Requirements:
Answer these questions from the forum post on graphics API design.
(a) How many bits do the capability flags for fence signaling and waiting use?
(b) In D12/Vulkan, what does a bound "texture list" map to?
(c) What did the author keep after moving barriers back to an internal detail?

Page excerpt:
- - -

Yeah your three-level organization matches up with what I do too. My front-end advice is here.
Honestly, most of new features actually aren't required by your high-level layer, 99% of the time, so many can be used only as internal implementation details.
I use a D11-style of state-setting API when constructing my draw-items (i.e. depth-stencil and blend modes are set individually, not as a PSO), but all state is baked into a PSO as part of that draw-item creation process. This makes the draw-item creation API friendly to users, but the execution of draw-items is still stupidly fast due to all the precomputation.
D3D11 has the deferred context already, which maps to modern command buffers. GL has some command buffer extensions. In D3D9/GL you can emulate command buffers yourself - obviously with worse performance characteristics than the real thing! So I expose command buffers in my front-end, but also a capability variable as to whether they're the real deal (D12/vulkan), semi-real (D11) or emulated. If the high-level wants to use a command buffer to move an entire large bit of rendering work to another thread (e.g. something that does it's own computations as well as generating low-level commands), then even emulated command buffers are useful for that as they let you move all those non-low-level computations onto another thread. If the high-level simply wants to process 1000 draw-items as fast as possible by splitting that low-level-only work over several threads, then emulated command buffers are not helpful. This makes for a uniform API, but the high level is responsible for choosing to use the feature or not, based on the way in which they intend to use that feature and the reported performance characteristics.
Resource heaps in D12/Vulkan can be kept entirely as an internal details without doing you too much harm. If you do want to make full use of them, you can expose them to the high level in a way such that resources with common lifetimes are known to the back end. e.g. instead of having the high-level create 10 textures which all have the same lifetime (loaded at start of level, unloaded at end of level) via 10 individual function calls, if you make a resource creation API where the high-level can complete that task with a single function call, then the back end can easily and invisibly put them all into a shared heap and track them as a single allocation (which simplifies your residency management).
Descriptors again can be hidden internally without hurting you too much -- dynamic descriptor management via a ring buffer, if done well, is still faster than D11's binding model :)
I abstract away reusable/static descriptor sets by exposing a resource binding system that's a slightly modified version of D11's... In D9, we bound individual constants (uniforms) to shaders, and then in D11 we bound constant-buffers (UBO's) to shaders instead. I do the same thing for textures -- instead of binding individual textures to a shader, I only allow the user to bind "texture lists", which are a collection of texture bindings. In HLSL this maps to a contiguous range of t# registers in the shader, and in D11's C++ side it maps to a single call to *SSetShaderResources, but in D12/Vulkan it maps to a reusable descriptor table.
Internally you'll use fences/etc to manage internal descriptor ring buffers and upload ring buffers, but the high-level code doesn't have much use for them. However, you've been able to implement fences since D9 -- they are not a new feature, so it's entirely possible to expose them in your front-end. Personally I have some capability flags that specify whether this back-end allows the CPU/GPU to signal a fence, and whether it allows the CPU/GPU to wait on a fence (4 bits). Every API lets the GPU do the signalling and the CPU do the waiting, which is what you need to build a safe CPU->GPU upload ring buffer, but the new API's allow all 4 communication options. I expose them in my front-end, but the high-level hasn't actually used them yet.
I dealt with barriers as an internal detail, and then exposed them to the high level... but then decided the impact on the high-level was too great and annoying, so went back to implementing them internally. However, I left behind a "hint" system, where the high-level can optionally inform the back-end about optimal points in the command buffer for transitions to take place.
D12 and Vulkan mostly match up to each other when it comes to features. D12 smooths over a few things at a higher level than Vulkan though, plus Vulkan has it's whole weird render pass system where you declare the upcoming render target bindings ahead of time, which is important knowledge for any GPU with dedicated render-target memory buffers...

- - -

Material:
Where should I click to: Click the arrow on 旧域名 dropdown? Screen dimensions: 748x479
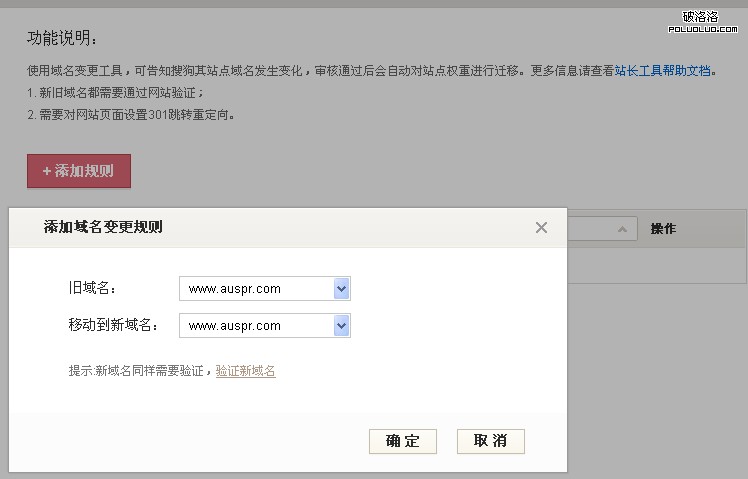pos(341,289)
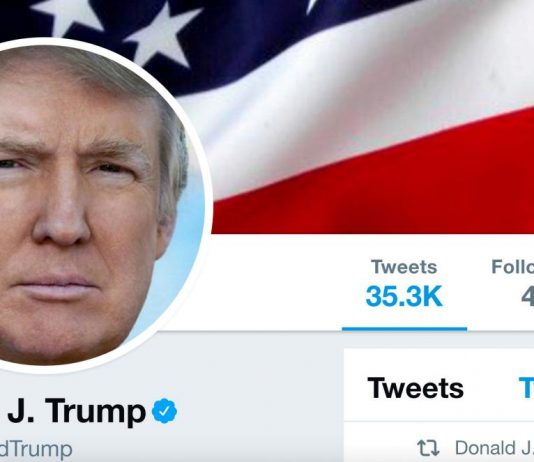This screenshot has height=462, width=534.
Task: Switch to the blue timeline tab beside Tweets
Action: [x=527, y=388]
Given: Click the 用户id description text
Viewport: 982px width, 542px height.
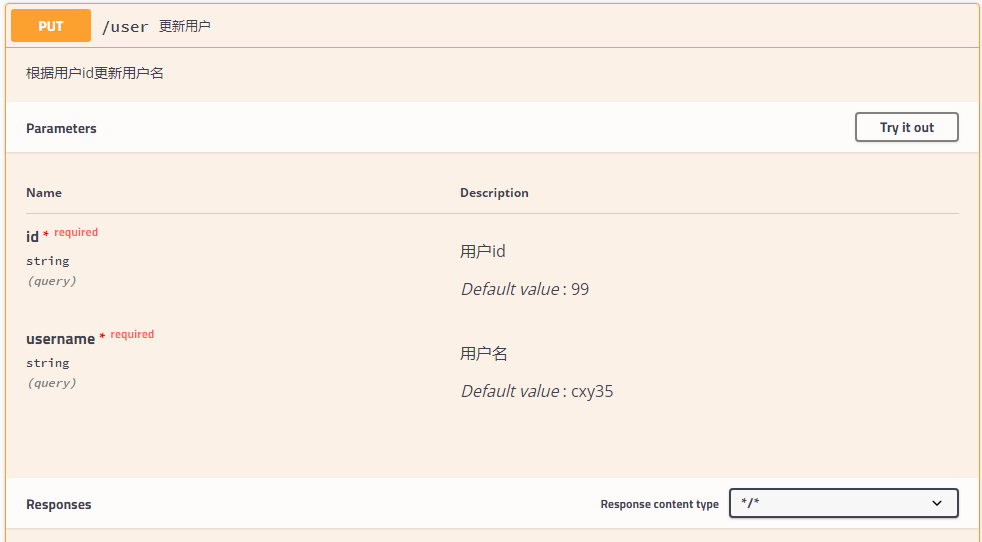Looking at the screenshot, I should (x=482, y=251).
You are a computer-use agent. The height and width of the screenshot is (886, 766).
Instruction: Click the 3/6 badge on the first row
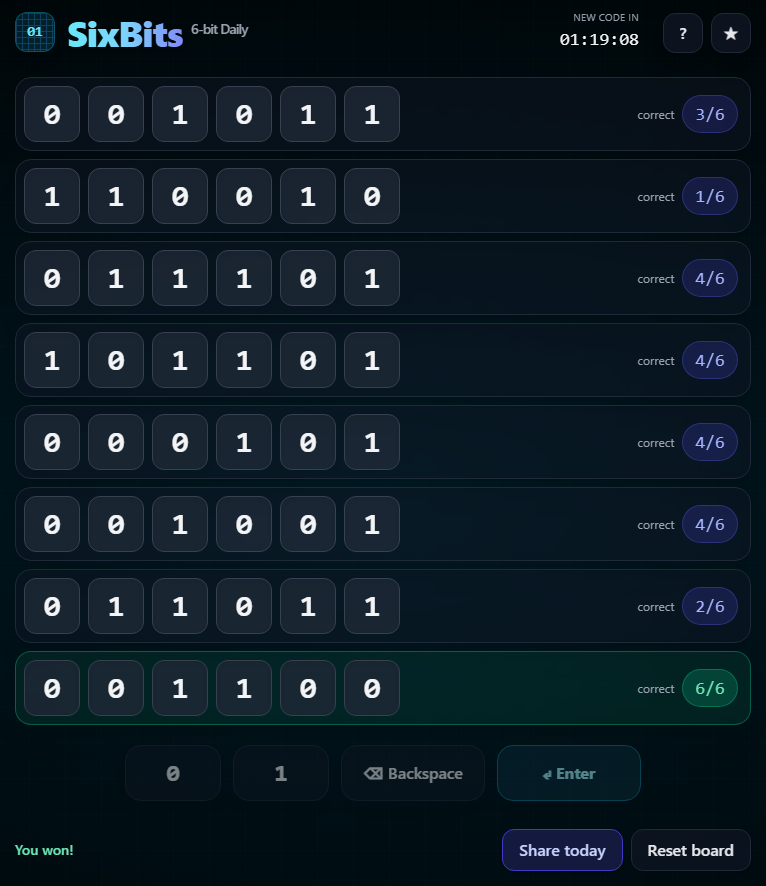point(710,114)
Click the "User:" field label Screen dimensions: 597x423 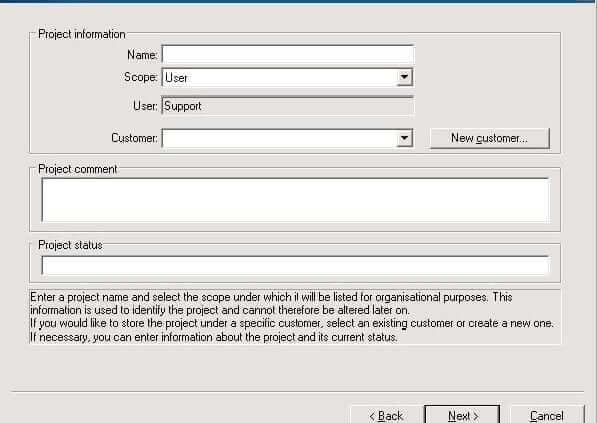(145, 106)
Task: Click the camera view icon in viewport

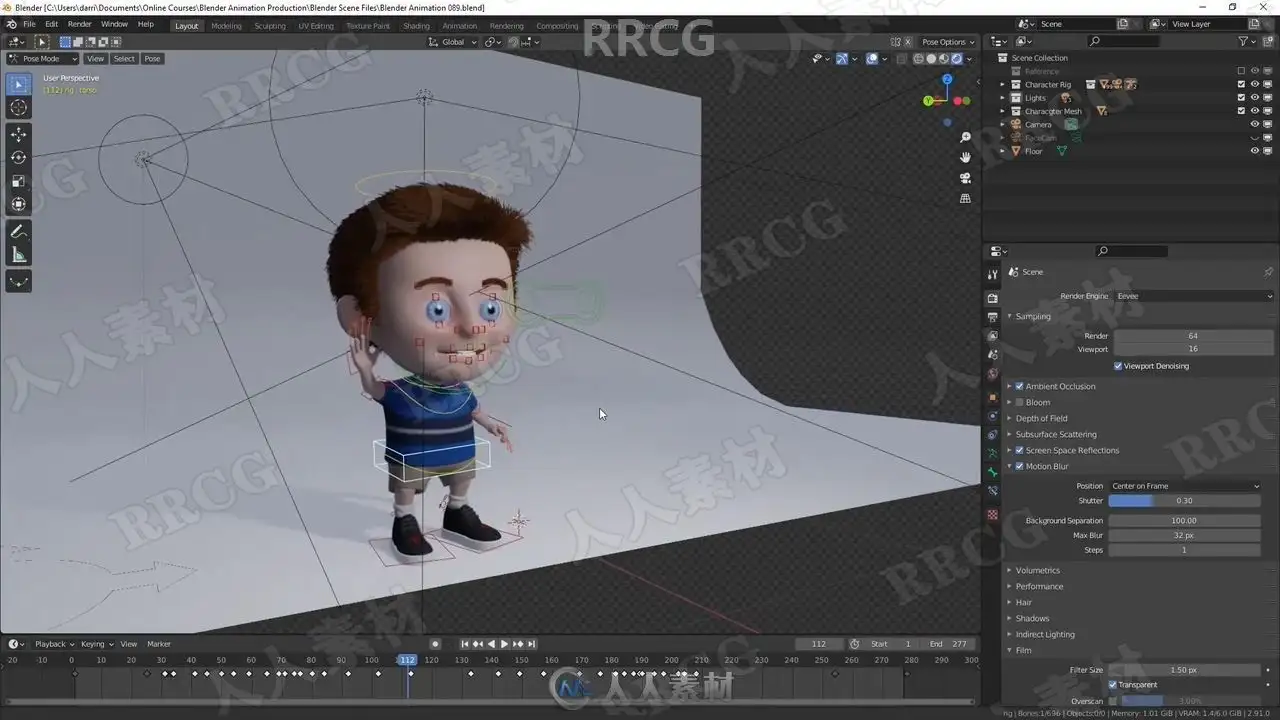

- - -

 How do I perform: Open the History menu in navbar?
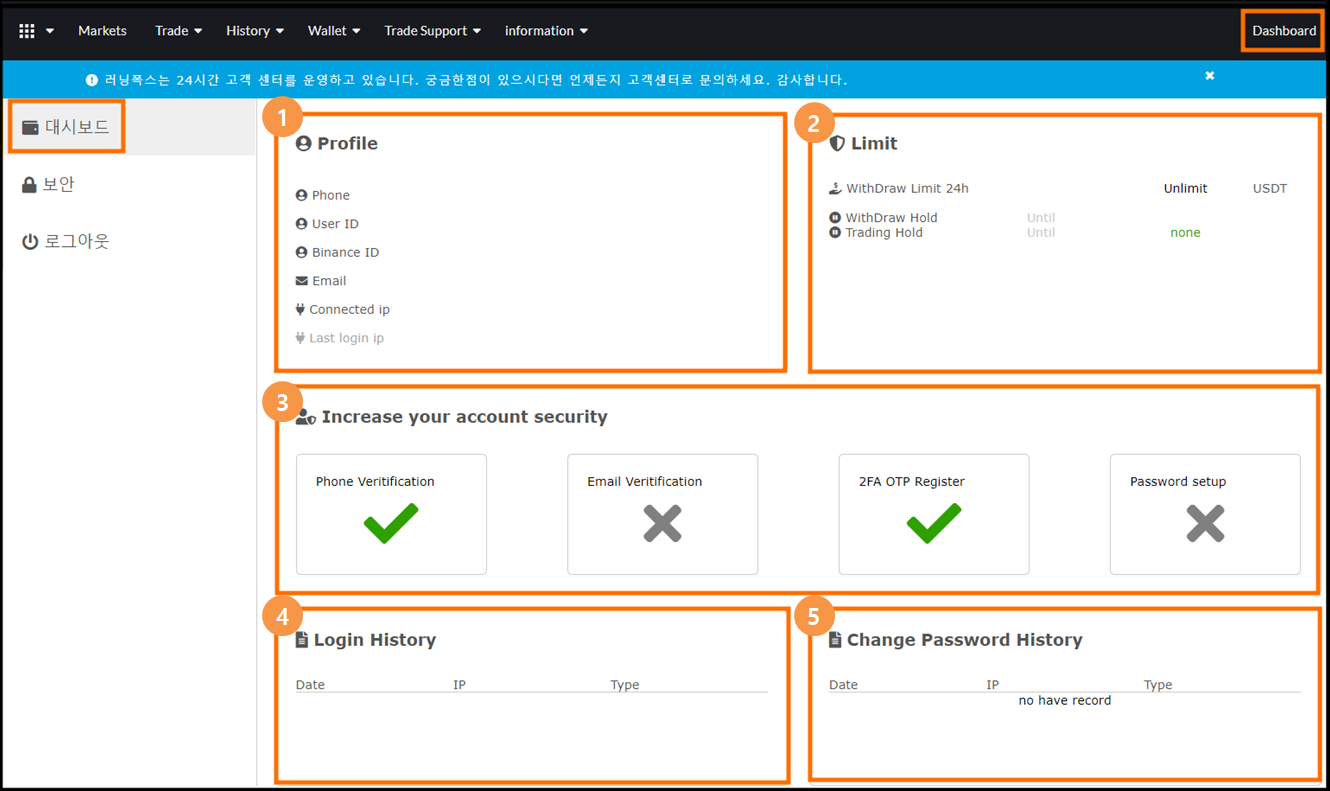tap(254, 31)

- - -

Task solution:
(a) 4 bits.
(b) A reusable descriptor table.
(c) A "hint" system. With it, the high level can optionally tell the back end the best points in the command buffer for transitions to take place.